* TASK BRIEF *
Lines from the one holding "Task: Open the @LocalMemphis mention link" through the end of the entries, inclusive, form the whole output; reproduce them exactly and omit pictures.

* GIVEN RECORDS *

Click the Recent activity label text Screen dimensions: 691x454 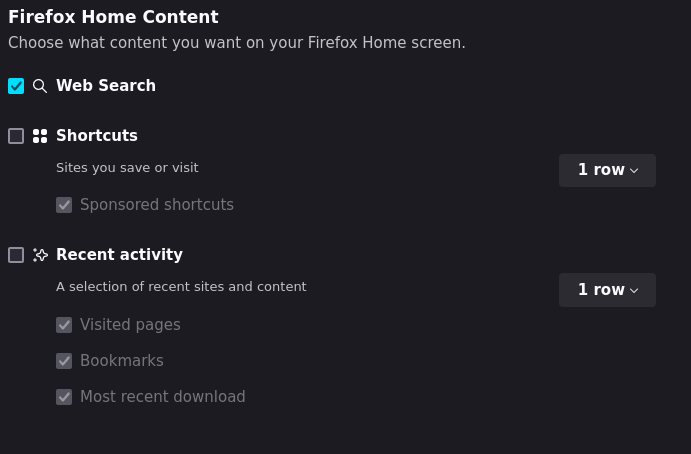119,254
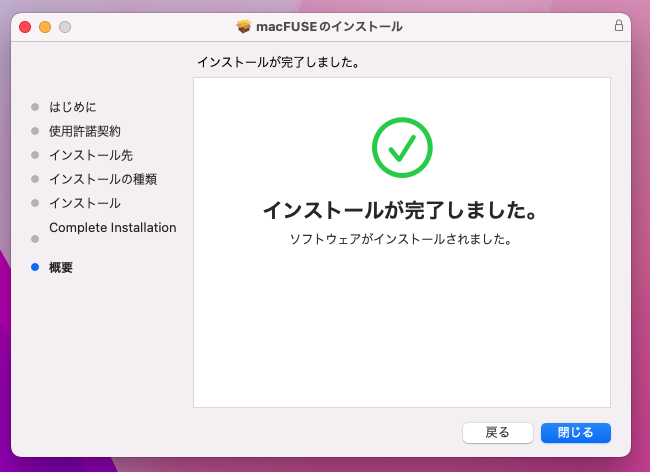Select the インストール先 step label
Viewport: 650px width, 472px height.
[91, 155]

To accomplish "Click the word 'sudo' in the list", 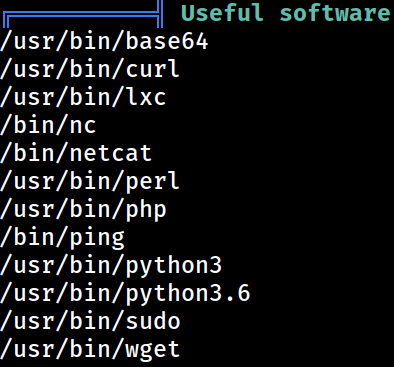I will point(153,321).
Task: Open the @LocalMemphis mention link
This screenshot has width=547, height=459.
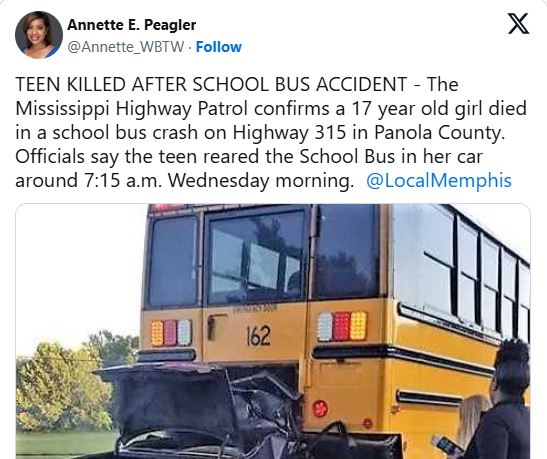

* TASK RESPONSE *
Task: Open the @LocalMemphis mention link
This screenshot has width=547, height=459.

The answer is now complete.